As many of my blog readers know, I’ve had some pretty terrible experiences with my teeth. From my early years, I dreaded visiting the otherwise lovely Dr. Edvalson from church because I knew the visit would end up in bad news, pain, and unhappy parents who couldn’t afford the fillings. I’ve had some pretty hellacious dental visits in my 28 years, but today took the cake.

I went to my new office in Canton today, as recommended by my coworker. I explained the last 8 months of my dental history, including which teeth had been worked on, pain, sensitivity, and rough edges. He looked in my mouth for less than a minute, and looked me in the eye and said “I’ve got some bad news.”

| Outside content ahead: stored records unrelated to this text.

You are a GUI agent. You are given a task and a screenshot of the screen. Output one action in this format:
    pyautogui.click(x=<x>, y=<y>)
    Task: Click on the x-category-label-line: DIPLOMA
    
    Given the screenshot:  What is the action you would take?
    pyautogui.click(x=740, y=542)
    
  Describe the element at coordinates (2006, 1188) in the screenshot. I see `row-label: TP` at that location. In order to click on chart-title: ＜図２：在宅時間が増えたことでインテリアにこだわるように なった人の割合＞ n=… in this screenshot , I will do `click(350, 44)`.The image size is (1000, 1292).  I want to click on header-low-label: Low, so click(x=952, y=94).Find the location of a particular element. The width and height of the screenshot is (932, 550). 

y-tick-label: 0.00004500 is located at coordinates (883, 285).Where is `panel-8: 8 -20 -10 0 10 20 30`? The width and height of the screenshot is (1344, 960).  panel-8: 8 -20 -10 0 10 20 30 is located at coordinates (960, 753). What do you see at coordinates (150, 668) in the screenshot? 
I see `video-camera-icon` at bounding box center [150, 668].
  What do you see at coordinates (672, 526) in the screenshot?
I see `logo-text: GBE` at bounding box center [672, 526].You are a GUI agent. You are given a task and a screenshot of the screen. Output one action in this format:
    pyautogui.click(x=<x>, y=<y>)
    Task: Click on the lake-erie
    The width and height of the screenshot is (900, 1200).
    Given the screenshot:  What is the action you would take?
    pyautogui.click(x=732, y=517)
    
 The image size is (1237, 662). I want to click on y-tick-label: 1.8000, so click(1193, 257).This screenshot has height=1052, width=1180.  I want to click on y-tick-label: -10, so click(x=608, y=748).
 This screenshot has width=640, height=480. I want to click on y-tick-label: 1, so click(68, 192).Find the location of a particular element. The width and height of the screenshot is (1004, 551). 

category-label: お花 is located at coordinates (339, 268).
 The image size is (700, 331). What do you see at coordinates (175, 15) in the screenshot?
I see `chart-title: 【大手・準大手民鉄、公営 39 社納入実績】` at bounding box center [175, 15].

He came to explain that all of the teeth that I’d opted to have CEREC work done on were done incompetently. The two teeth have have been pushing me toward the Vicodin bottle for the last month were full of decay, and would need a root canal ASAP. The CEREC material was breaking off in chunks, and as I held up the mirror as he scraped…I knew he was right.

For those not familliar with CEREC, it is a dental restoration product that uses 3D technology and CAD/CAM to make a tooth replacement that does not require a dental lab. When I was deciding between CEREC and other crown substances, I was talked into the CEREC because I was told that it will last several years longer than ceramic fused to metal. It can supposedly be done in one office visit, but for some reason I always had to come back for a second visit. CEREC should be used with discretion, as not all patients are good candidates, especially on molars. It also causes a lot of tooth sensitivity, which I’ve been experiencing for months.

When I had the work done last fall, I had a lousy HMO plan, but the feel schedule said I should have been paying approximately $400 for the crown and buildup per tooth. But for some reason, they kept saying that I was required to pay an extra coinsurance on top of that. All the work ended up being around $2000. I talked to my dental HMO several times, and they told me that it was basically up to the discretion of the office to determine the coinsurance amount. That should have been my first red flag.

Another gripe I had with the office was that I knew I had several teeth that needed work, but very little time till I was moving out of state. In once terrible visit, I was subjected to nearly 5 hours in the chair, being shot, drilled, and bonded in all four quadrants of my mouth. I had asked to have only the most VITAL teeth worked on, and they took the liberty of starting every tooth in one visit. I left the office with a 2 year repayment plan and a majorly bad taste in my mouth.

So here we are…needed a mouthful of work done again, still paying off my shoddy work, and having the worry that my new insurance companies (I’m double covered now) may deny the work because it is less than 5 years old (*#%^*&!!!)

My new dentist suggests that I get the Michigan Board of Dentistry, California Board of Dentistry, and an attorney involved. He said that a reputable dentist would take accountability and refund the work and help cover the cost of restoration, but I have a funny feeling they’ll hire their own attorney and find a way to blame it on me. It’s going to be an expensive, painful, time-consuming and messy hassle!